Ebenso liefern die Dokumente eine grobe Skizze der Aufklärungskooperationen zwischen befreundeten Geheimdiensten sowie Dienstleistungsbeschreibungen zu an private Firmen ausgelagerten Tätigkeiten, die darauf schliessen lassen, wie Geheimdienste arbeiten.
Die Antworten der Zuständigen im BND sind oft ausweichend. So geht es in einem der Dokumente um die Anforderung einer detaillierten Auflistung jener US-Firmen, die auch in Deutschland aktiv sind. Noch immer wird dem NSA Untersuchungsausschuss die Liste jener Selektoren vorenthalten, die der BND im Rahmen einer Amtshilfe im Namen der USA ausspäht. Es wird befürchtet, die Herausgabe könne die deutsch-amerikanischen Beziehungen belasten.
Während erste Erkenntnisse über die Geheimdienst-Kooperation durch die Arbeit des Ausschusses bereits aufgedeckt werden konnten (siehe auch die WikiLeaks-Veröffentlichungen von Transkripten aus dem Vorjahr), bieten die neu veröffentlichten Primärquellen eine weitere Grundlage für die Analyse und journalistische Aufarbeitung des Skandals. Unter anderem enthält die Sammlung frühe schriftliche Vereinbarungen zwischen BND und NSA, die interne Prozesse der Zusammenarbeit zeigen. So haben Mitarbeiter des BND zu XKeyscore beigetragen, und wurden in der Anwendung dieses Programms zur Analyse von Datensätzen in der anlasslosen Massenüberwachung geschult.
Dokumentiert ist auch, wie die Dienste an ihren eigenen Dienstherren vorbei arbeiten. Bei einem Audit/Besuch der bundesdeutschen Datenschutzbehörde beim BND wurde dem Auditor seitens des BND schriftliche Vermerke vorenthalten und erst freigegeben, nachdem sie durch den BND selbst geprüft worden waren.
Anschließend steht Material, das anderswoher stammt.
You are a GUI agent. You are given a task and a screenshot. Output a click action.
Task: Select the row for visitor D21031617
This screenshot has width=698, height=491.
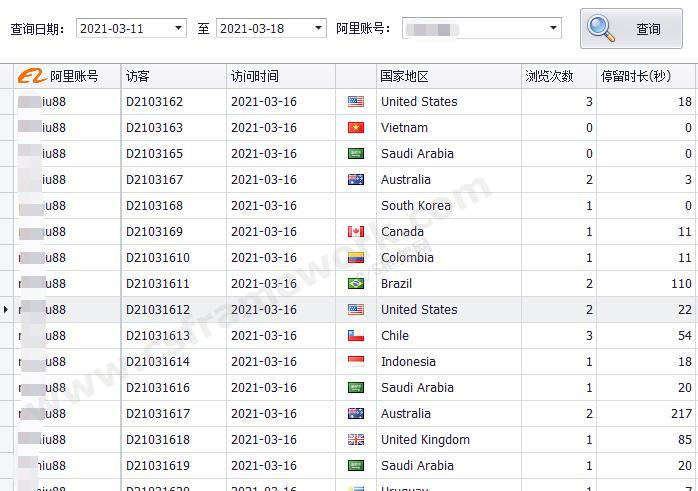158,414
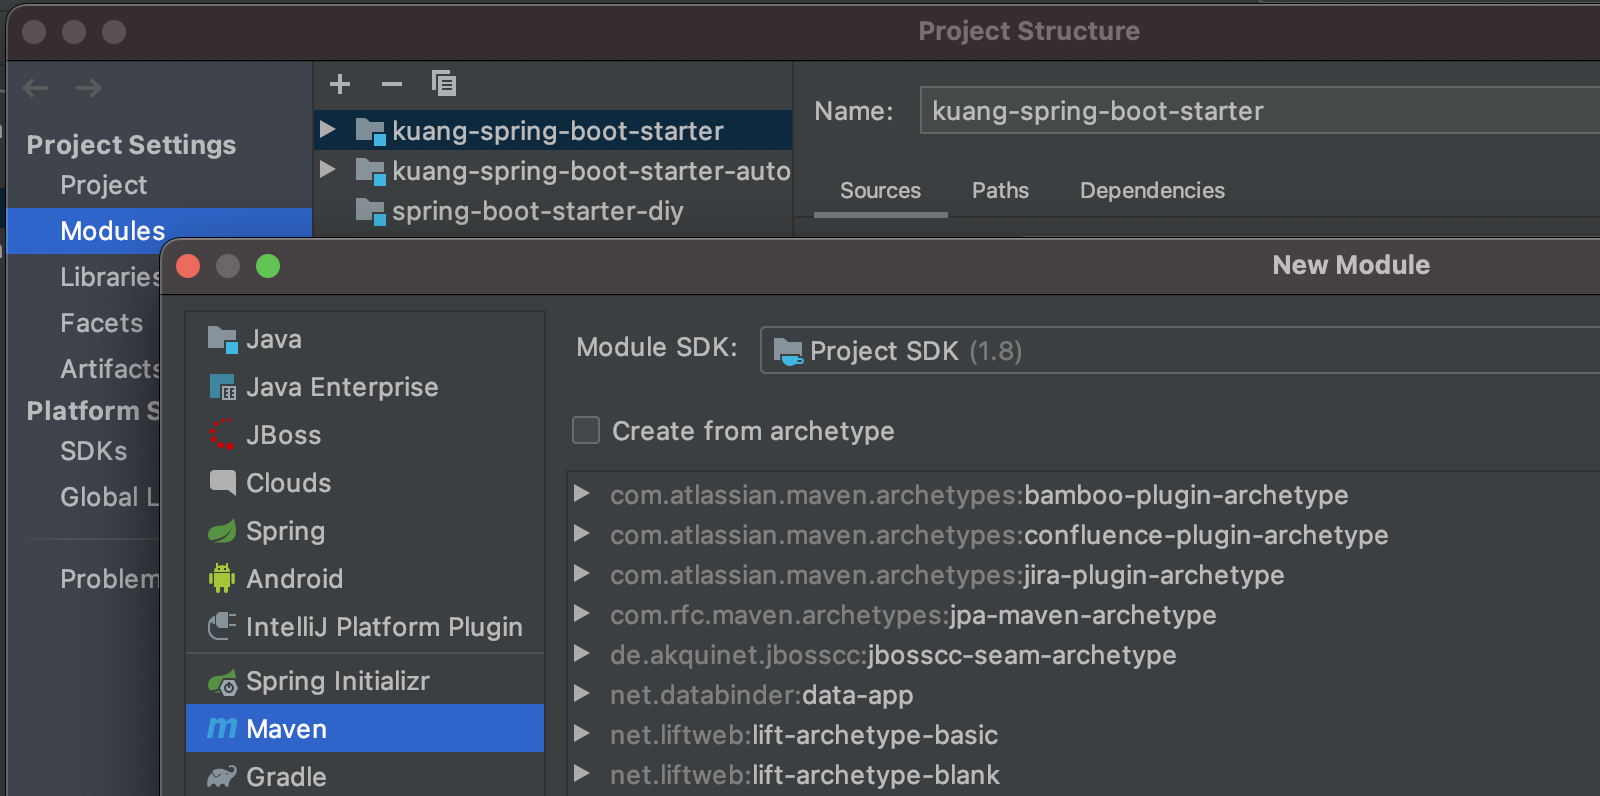Go to Facets settings
The height and width of the screenshot is (796, 1600).
[101, 323]
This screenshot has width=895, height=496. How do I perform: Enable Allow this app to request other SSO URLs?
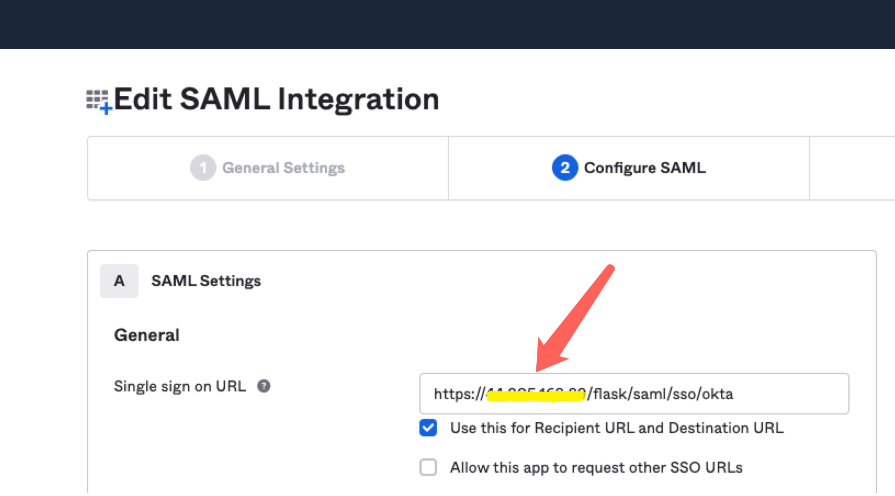[x=429, y=467]
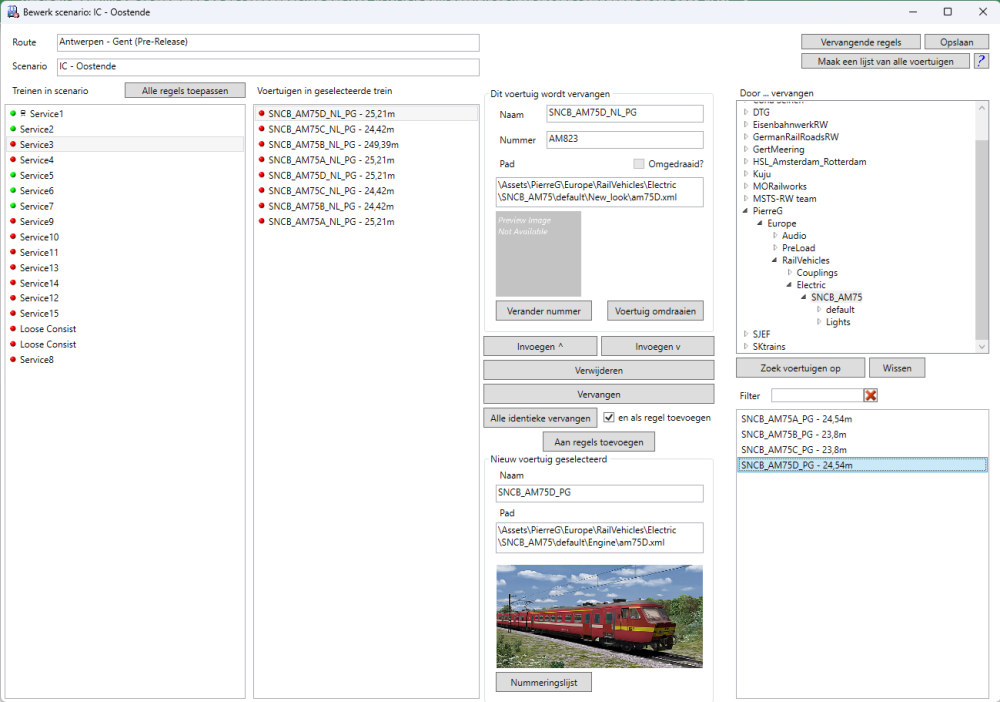Screen dimensions: 1000x702
Task: Expand the Lights folder in the tree
Action: tap(818, 322)
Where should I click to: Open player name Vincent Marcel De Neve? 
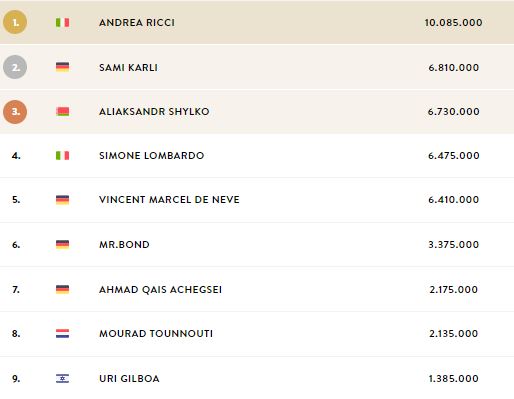click(x=169, y=199)
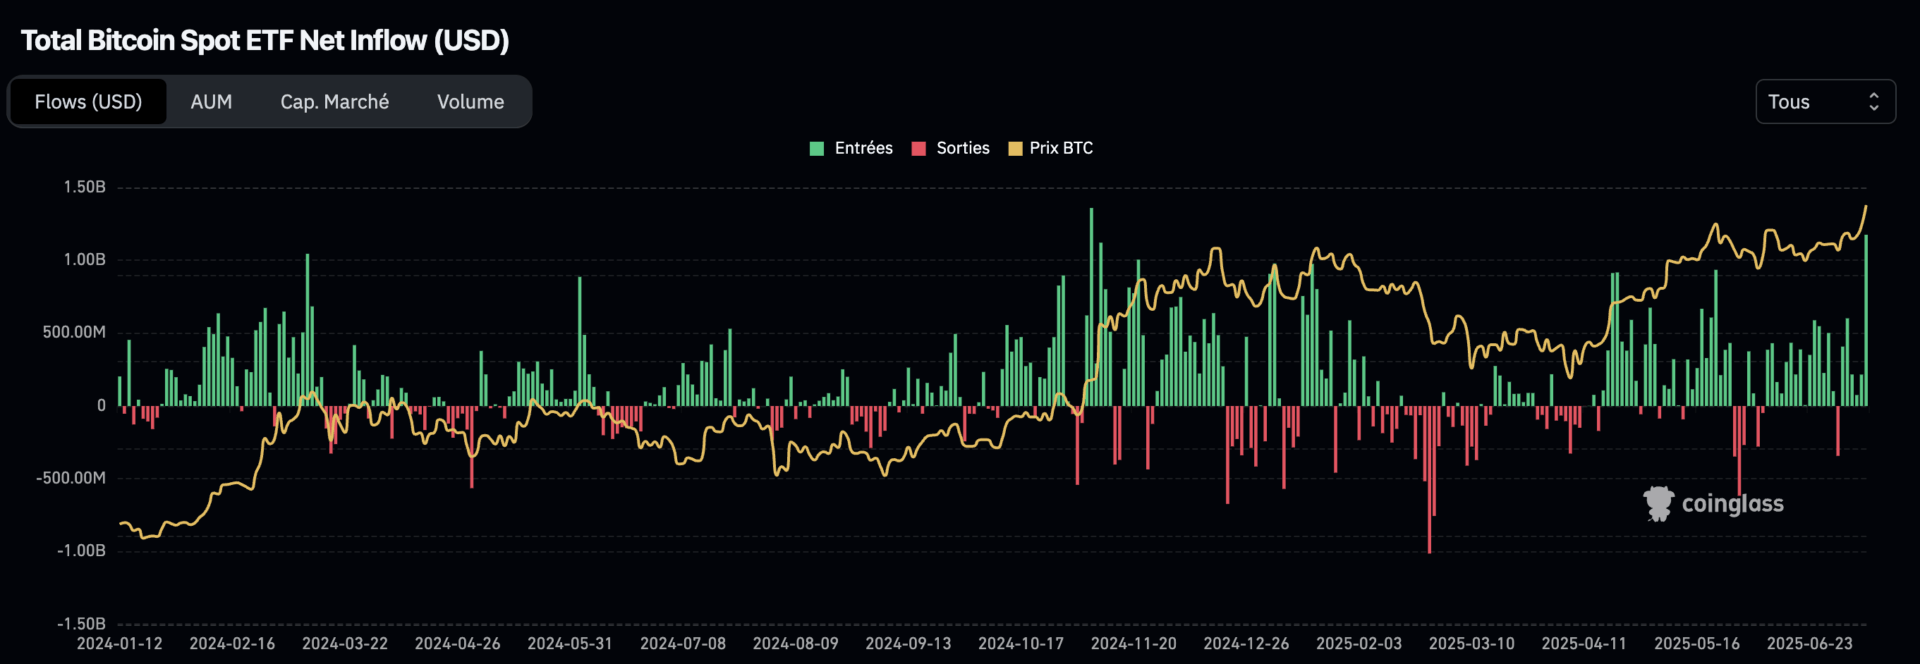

Der 1. Untersuchungsausschuss in der auslaufenden Legislaturperiode wurde 2014 nach den Snowden-Enthüllungen eingerichtet, der mit seinen Leaks nachweisen konnte, dass die NSA nicht nur die gesamte Welt ausspioniert, sondern im Rahmen von Kooperationen mit anderen Geheimdiensten das Spähverbot gegen deren eigene Bevölkerung hilft zu umgehen. Anrainerstaaten waren im Service inbegriffen.
Eines dieser Länder mit befreundeten Geheimdiensten ist Deutschland und über US-Stützpunkte in Deutschland und mit Hilfe des BND konnten so sowohl deutsche Bürger als auch europäische Institutionen überwacht werden.
WikiLeaks hat durch die Veröffentlichung von Unterlagen, die einen Lauschangriff auf Kanzlerin Angela Merkel sowie weiterer hochrangiger Mitarbeiter, EU-Offizielle und Frankreichs belegen, die Notwendigkeit einer parlamentarischen Untersuchung deutlich gemacht.
Klärungsbedarf besteht weiterhin: Die Kooperationsvereinbarungen zwischen den Diensten und die Ausgestaltung geheimdienstlicher Maßnahmen sind für weite Teile der Bevölkerung ebenso obskur wie für große Teile des Parlaments.
Alle öffentliche Entrüstung hat bisher nicht dazu geführt, Edward Snowden vor dem Ausschuss als Zeugen zu hören – aus Angst vor den politischen Konsequenzen. Einem Beschluss des Bundesgerichtshofes vom 21. November zufolge soll die Bundesregierung nun Amtshilfe leisten und dem Whistleblower freies Geleit zusichern, damit er vor dem Ausschuss aussagen kann. Diese Empfehlung ist aber nicht bindend, und CDU/CSU sowie die SPD haben diesen Punkt im Ausschuss vorerst vertagt.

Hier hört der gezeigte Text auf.